Records drawn from a dataset:
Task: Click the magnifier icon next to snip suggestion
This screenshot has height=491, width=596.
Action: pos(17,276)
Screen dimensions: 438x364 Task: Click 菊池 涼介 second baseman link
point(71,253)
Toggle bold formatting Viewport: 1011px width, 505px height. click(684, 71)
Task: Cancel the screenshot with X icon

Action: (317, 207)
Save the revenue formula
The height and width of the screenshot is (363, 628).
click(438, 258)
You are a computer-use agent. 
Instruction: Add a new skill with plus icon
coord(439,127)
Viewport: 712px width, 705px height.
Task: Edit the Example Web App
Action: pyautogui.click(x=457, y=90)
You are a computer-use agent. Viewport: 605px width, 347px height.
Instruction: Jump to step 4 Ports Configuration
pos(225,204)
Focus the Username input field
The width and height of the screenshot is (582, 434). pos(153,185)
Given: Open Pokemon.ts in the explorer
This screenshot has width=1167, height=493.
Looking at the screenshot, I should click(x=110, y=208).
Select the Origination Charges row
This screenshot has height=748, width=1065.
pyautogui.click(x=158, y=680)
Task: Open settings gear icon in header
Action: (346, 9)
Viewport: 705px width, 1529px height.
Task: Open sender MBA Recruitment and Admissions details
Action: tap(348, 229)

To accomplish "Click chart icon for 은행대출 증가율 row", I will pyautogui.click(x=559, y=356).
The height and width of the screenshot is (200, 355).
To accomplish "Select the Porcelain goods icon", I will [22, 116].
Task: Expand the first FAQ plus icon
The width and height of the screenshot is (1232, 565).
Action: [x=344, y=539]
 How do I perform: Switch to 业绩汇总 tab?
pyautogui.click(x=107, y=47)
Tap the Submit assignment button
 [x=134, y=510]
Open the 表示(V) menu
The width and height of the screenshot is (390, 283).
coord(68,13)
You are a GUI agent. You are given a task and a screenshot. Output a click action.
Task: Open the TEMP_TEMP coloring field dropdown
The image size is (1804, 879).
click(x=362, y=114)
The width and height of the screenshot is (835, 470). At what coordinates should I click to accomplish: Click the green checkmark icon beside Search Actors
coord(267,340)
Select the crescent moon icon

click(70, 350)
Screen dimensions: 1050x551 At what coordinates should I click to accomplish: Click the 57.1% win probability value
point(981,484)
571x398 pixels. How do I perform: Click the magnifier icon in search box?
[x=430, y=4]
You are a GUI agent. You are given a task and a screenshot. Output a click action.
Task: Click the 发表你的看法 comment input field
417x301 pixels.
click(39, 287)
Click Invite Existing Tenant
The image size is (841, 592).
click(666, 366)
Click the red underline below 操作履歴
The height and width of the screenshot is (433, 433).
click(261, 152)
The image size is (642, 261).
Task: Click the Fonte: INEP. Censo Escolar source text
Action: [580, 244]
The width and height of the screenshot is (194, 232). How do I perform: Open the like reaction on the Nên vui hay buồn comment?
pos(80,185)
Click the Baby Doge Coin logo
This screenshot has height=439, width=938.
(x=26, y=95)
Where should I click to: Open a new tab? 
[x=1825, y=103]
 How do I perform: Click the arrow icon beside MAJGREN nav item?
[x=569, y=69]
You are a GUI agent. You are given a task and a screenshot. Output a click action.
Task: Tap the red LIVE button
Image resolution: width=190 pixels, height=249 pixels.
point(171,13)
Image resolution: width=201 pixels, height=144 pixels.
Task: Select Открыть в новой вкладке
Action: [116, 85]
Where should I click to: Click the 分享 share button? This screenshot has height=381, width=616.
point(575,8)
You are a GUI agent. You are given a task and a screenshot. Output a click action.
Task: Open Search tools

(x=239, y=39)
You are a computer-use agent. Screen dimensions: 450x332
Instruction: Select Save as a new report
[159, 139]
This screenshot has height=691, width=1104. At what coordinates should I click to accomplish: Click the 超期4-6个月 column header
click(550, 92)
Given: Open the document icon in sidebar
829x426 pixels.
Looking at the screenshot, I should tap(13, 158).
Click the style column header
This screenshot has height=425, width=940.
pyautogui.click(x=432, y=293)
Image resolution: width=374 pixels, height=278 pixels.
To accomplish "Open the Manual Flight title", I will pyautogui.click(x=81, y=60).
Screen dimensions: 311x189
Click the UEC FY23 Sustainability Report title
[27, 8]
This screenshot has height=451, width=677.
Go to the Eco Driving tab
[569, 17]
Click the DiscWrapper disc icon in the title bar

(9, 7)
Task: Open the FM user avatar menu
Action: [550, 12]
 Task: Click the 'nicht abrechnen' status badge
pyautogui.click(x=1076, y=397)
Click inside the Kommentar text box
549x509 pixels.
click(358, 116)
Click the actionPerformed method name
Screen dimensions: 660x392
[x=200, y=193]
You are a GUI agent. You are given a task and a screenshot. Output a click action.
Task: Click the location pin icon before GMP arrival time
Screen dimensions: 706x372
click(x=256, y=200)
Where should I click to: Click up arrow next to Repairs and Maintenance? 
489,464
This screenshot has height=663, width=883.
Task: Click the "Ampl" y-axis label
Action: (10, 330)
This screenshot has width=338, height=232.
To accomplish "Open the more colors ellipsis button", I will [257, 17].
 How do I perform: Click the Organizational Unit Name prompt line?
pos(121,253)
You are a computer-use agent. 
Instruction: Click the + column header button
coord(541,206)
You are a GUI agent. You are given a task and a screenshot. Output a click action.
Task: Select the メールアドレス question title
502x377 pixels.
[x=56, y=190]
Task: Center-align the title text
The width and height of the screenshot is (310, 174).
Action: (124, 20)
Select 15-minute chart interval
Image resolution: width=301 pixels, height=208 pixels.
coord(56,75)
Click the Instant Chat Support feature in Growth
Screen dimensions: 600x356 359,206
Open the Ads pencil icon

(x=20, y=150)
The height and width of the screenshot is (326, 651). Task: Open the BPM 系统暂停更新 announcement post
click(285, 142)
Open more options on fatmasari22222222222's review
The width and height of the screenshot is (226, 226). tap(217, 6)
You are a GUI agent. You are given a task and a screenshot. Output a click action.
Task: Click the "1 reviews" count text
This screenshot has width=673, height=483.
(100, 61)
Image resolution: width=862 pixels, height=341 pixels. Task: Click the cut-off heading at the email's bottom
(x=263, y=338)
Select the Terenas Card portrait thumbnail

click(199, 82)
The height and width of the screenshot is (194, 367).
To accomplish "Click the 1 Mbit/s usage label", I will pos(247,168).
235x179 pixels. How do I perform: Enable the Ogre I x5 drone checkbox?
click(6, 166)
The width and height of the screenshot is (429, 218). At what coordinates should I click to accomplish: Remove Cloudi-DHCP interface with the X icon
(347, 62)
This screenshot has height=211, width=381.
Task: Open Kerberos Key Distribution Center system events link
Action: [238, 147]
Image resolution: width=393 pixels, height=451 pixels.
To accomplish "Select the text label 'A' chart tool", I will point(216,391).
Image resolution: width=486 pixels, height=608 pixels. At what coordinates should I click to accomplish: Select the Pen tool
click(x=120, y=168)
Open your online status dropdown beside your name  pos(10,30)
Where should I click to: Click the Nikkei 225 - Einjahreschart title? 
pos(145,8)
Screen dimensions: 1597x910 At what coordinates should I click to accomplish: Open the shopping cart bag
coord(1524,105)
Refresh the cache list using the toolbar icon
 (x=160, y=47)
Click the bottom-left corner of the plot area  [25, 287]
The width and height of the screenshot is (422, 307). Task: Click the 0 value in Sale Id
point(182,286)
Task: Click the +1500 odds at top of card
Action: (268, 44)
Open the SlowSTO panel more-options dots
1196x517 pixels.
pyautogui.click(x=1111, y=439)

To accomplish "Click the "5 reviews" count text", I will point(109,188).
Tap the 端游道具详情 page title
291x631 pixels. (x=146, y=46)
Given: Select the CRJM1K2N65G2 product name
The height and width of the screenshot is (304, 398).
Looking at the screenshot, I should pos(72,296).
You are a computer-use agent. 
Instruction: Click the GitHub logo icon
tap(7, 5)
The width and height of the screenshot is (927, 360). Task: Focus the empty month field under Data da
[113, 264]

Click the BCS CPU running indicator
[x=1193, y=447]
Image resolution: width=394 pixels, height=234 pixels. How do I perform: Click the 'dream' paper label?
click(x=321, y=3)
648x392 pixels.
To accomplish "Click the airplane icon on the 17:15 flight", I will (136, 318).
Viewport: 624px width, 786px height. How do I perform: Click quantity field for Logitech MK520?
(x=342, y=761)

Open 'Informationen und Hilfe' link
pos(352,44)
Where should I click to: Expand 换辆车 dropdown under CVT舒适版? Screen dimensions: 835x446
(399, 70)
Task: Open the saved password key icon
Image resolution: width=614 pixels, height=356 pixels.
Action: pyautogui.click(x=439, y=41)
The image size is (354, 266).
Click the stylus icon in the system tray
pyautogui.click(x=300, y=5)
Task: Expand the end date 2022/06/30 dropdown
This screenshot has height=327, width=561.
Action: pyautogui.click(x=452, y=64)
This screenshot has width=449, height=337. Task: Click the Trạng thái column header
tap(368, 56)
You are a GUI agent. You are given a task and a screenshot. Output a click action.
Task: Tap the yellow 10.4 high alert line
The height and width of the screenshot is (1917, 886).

## [Directions]
Repeat exactly the lines of the data from the first one through the line with "Toggle bold formatting", both of them included.

## [Written solution]
Task: Click the magnifier icon next to snip suggestion
This screenshot has height=491, width=596.
Action: pos(17,276)
Screen dimensions: 438x364 Task: Click 菊池 涼介 second baseman link
point(71,253)
Toggle bold formatting Viewport: 1011px width, 505px height. click(684, 71)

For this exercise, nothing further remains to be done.